Methylarenes, derived from the oil industry, constitute the most inexpensive and readily available feed stocks for chemistry. Of late, the sp³ C–H activation and subsequent oxidative functionalization of methylarenes has drawn scientist's attention.^2e,16 Through this strategy, methylarenes, especially methylbenzenes, are found to be useful precursors and have been used as ArCOO–,¹⁷ ArCO–,^3h,5b,18 ArCH₂O–¹⁹ and ArCH₂– surrogates.²⁰ Considering the availability and economy of methylarenes and the few reported C–S formation examples via CDC protocol,^6a,21 herein we wish to report two novel methods for the synthesis of thioesters and thioethers via sp³ C–H activation of methylarenes. Thus, the use of more traditional coupling partners that require prefunctionalisation, including aryl halide, acyl halide, aryl acid, and aryl aldehyde, are avoided.

Results and discussion

Encouraged by recent Fe-catalyzed synthesis of thioesters from thiols and aldehydes,^15k we initiated our work using toluene and 4-chlorobenzenethiol under similar conditions (Fe, TBHP system). The aimed thioesters were observed in low yield by GC-MS along with the formation of benzaldehyde and disulfide²² (Table 1, entry 7). In the process to optimize the reaction conditions, it was found that small amount of thioether was formed when Pd(OAc)₂ was used (Table 1, entry 6). Promising to selectively obtain thioesters and thioethers, we optimized both the reactions.

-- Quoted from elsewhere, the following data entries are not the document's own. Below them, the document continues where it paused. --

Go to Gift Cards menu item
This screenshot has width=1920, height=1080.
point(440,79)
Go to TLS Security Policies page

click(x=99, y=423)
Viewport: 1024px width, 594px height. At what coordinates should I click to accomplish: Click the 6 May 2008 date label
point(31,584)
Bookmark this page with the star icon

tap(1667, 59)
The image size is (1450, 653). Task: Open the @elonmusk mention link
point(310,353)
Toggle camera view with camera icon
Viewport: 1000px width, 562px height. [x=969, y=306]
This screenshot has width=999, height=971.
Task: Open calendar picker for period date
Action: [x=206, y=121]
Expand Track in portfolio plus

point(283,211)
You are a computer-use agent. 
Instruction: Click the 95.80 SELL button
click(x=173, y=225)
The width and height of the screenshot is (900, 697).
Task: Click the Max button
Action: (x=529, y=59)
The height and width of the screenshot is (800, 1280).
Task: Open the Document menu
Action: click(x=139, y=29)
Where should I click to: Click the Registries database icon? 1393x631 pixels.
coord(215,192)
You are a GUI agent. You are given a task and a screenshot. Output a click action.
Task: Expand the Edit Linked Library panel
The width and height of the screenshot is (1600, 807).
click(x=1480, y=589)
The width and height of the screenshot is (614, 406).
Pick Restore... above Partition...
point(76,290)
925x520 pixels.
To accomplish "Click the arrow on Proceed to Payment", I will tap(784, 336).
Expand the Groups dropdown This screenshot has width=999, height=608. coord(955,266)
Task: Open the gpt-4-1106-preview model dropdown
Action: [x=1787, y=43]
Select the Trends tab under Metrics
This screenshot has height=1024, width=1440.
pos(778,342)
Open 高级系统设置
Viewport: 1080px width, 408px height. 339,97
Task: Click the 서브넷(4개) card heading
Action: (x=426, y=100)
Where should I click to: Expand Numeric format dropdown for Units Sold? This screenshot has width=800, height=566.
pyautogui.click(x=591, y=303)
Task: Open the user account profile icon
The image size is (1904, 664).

Table 1 Screening for optimal conditions^a

Entry	Change from the “standard conditions”	Yield^b
a Standard conditions: toluene 1.5 mmol, 4-chlorobenzenethiol 0.5 mmol, FeBr2 0.01 mmol, TBHP (70% in water) 1.5 mmol, 2 wt% SDS–H2O 1 mL, 100 °C, 24 h.b The yield was determined by GC.c Thiol was added in a dropwise fashion.d The yield of thioether.e The yield of disulfide.
1	None	65(80^c)
2	No FeBr2	<1
3	FeCl2 instead of FeBr2	62
4	Fe(acac)3 instead of FeBr2	43
5	Cu(OAc)2 instead of FeBr2, no surfactant	8
6	Pd(OAc)2 instead of FeBr2, no surfactant	<1(7^d)
7	No surfactant	12(80^e)
8	2 wt% Prij L23 instead of 2 wt% SDS	10
9	2 wt% Trion X100 instead of 2 wt% SDS	11
10	0.1 eq. TBAI instead of 2 wt% SDS	25(69^e)
11	BPO instead of TBHP	0(95^e)
12	DTBP instead of TBHP	0(10^e)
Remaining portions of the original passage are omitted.